Попрежнему единственным утешением оставались книги.
«Приходил он домой измученный, голодный, но первым делом хватался за книгу, — вспоминает его брат Д. Островский. — Мы просто не понимали» что находит он в книгах, и частенько доставалось ему за них: на работу надо было выходить чуть свет, а он готов был ночь напролет просидеть над книгой»[6].
И в ночи дежурств в сырой каморке, освещенной лишь топкой «титана», он тоже ухитрялся читать.
Достать хорошую книгу было трудно. Попробуй найди в тогдашней Шепетовке сочинения русских классиков. Книги Максима Горького считались «запрещенными». О произведениях Чернышевского, Герцена, Белинского, Добролюбова знали лишь понаслышке. Попадались все больше лубочные, церковные, «душеспасительные» книжонки.
Но Коля искал и отыскивал настоящие книги и нередко расплачивался за них своим обедом.

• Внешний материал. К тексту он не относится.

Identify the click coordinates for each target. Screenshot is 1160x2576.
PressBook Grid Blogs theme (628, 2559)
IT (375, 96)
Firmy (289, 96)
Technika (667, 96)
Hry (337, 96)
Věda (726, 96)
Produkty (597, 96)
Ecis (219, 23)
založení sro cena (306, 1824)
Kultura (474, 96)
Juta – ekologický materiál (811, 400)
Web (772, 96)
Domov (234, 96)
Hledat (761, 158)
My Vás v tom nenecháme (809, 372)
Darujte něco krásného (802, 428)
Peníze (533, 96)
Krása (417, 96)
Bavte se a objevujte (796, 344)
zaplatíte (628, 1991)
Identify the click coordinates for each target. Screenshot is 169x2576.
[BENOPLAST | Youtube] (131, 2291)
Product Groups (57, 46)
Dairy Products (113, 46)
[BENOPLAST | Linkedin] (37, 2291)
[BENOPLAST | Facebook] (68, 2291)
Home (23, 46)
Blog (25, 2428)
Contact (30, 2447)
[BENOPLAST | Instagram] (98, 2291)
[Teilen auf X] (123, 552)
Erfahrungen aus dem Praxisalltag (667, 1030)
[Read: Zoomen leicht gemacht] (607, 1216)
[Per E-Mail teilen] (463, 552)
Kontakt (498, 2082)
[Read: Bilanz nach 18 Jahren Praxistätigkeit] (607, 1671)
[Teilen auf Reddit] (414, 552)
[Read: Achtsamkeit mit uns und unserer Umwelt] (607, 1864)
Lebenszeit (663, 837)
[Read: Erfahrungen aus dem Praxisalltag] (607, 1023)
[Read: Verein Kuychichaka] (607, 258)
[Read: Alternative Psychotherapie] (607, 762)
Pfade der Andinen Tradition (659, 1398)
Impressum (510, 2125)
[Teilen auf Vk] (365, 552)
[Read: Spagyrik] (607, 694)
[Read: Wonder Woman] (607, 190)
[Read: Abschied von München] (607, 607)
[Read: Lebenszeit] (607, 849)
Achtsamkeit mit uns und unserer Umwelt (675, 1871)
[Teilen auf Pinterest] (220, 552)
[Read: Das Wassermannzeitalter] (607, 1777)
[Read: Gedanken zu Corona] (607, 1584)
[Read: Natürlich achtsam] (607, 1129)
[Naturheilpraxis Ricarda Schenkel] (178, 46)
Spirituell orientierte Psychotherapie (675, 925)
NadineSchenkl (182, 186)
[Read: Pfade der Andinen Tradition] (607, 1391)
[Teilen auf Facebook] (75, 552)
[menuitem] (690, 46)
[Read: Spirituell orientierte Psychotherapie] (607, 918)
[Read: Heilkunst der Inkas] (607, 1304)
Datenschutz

Ему попался роман Войнич «Овод». Он прочитал его с огромным интересом.
Эта книга рассказывала о том, что было уже знакомо Островскому по выпускам «Гарибальди». Недаром прообразом Овода послужил, как говорят, соратник Гарибальди, итальянский революционер Мадзини. Он вновь читал о тайных обществах, основанных для борьбы за независимость Италии, за свержение австрийского владычества. Но в книге было и другое — то, что заставило мальчика переноситься мыслями из далекой Италии, от лазурных берегов Средиземного моря в родную Шепетовку и по-новому смотреть на то, что его окружало.
В Шепетовке был католический костел. Звон его колокола часто раздавался над городком; из раскрытых дверей доносились звуки органа; ксендзы в черных сутанах шествовали по улицам, и худые, изможденные женщины подходили к ним под благословение и целовали их белые пухлые руки.
«Овод» рассказывал о католических прелатах, которые, нарушая «святую тайну» исповеди, предавали революционеров, и Николай почувствовал в шепетовских ксендзах и в боге, которому они служили, таких же врагов, какими были для Овода иезуит Карди и кардинал Монтанелли. Читая «Овода», Николай не знал, что уже почти четверть века роман этот был одной из любимейших книг русских революционеров. В этой книге находили они как бы отголосок собственных мыслей, косвенное отражение своей борьбы, некое, пусть частичное, изображение того идеального образа борца, что рисовался их воображению. Неукротимый, мужественный и страстный боец, не знающий препятствий на пути к достижению намеченной цели, — таким представал Овод перед читателями.
Таким узнал и полюбил его и Николай Островский, тогда еще двенадцатилетний подросток, выросший в маленьком украинском пограничном городке.
«Они убивают меня потому, что боятся меня. А чего же больше может желать человек?» — написал Овод своей любимой перед казнью.
Юношей Овод говорил:
«— Что толку в клятвах? Не они связывают людей. Если вы чувствуете, что вами овладела идея, это — все».
Эти слова навсегда запали в сердце Островскому.
Не раз сможет он повторить о себе то, что сказал Овод, начиная свой жизненный путь:
«…я все-таки должен итти своей, дорогой и тянуться к свету, который я вижу впереди».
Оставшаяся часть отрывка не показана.